*Your assignment*
In the material below, the lines from the one containing "Open the feedback" through the one containing "the $63.5K monthly" are to be given again exactly, ends included, and no others.

┌─ Dataset extract

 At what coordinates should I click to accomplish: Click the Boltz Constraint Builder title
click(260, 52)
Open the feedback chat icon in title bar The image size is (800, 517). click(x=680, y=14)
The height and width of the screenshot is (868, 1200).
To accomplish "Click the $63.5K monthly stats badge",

└─
┌─ Dataset extract

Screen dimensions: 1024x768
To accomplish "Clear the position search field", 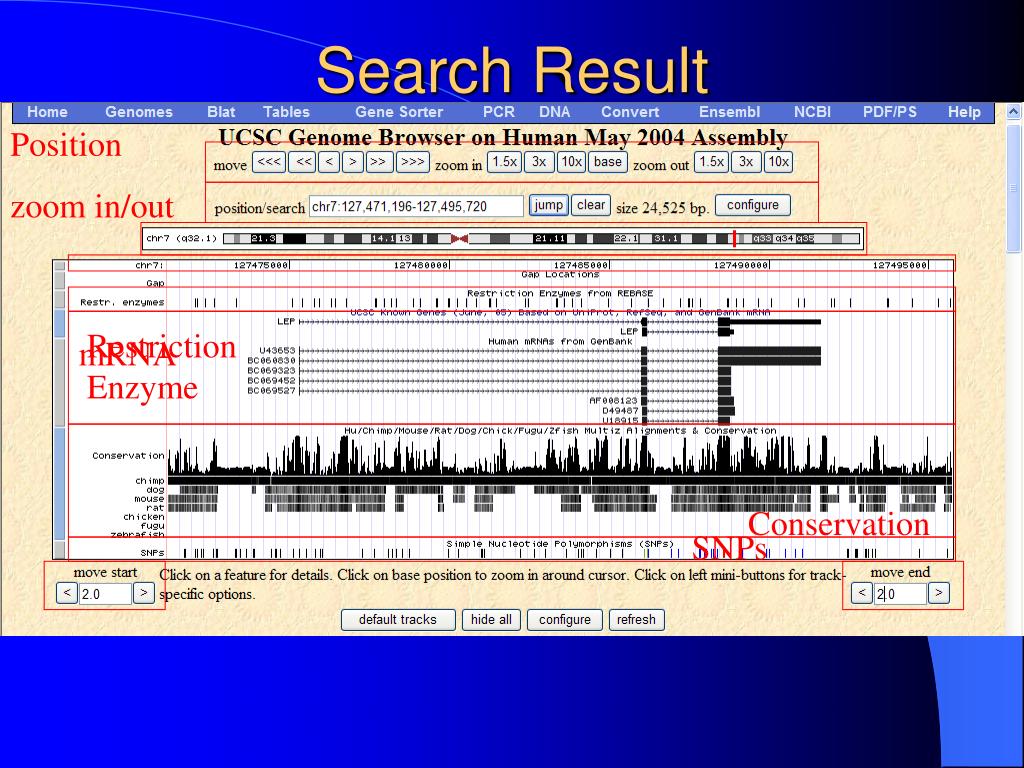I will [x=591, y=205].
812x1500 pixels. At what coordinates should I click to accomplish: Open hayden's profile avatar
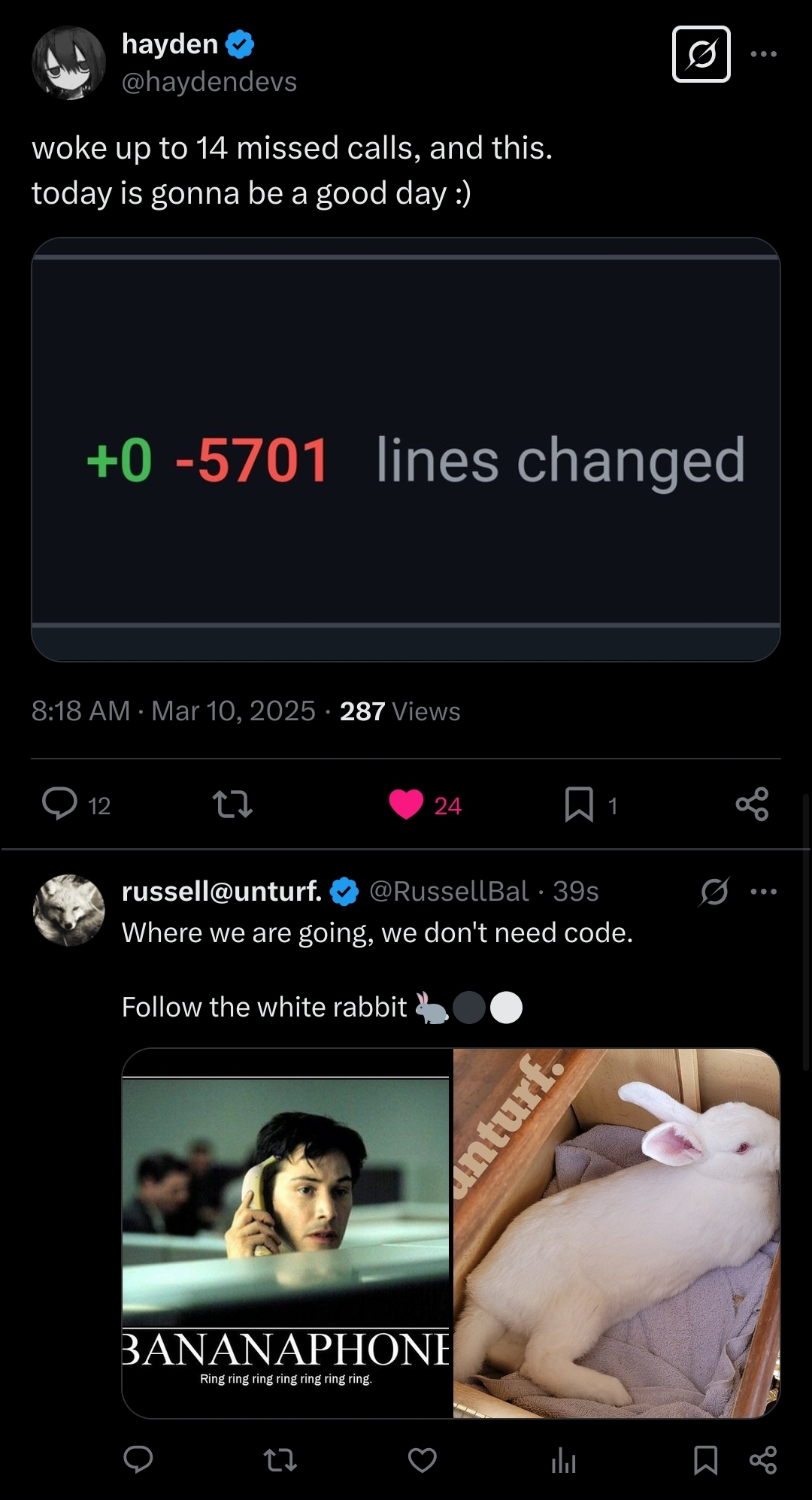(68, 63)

└─

*Your solution*
Open the feedback chat icon in title bar The image size is (800, 517). click(x=680, y=14)
The height and width of the screenshot is (868, 1200).
To accomplish "Click the $63.5K monthly stats badge",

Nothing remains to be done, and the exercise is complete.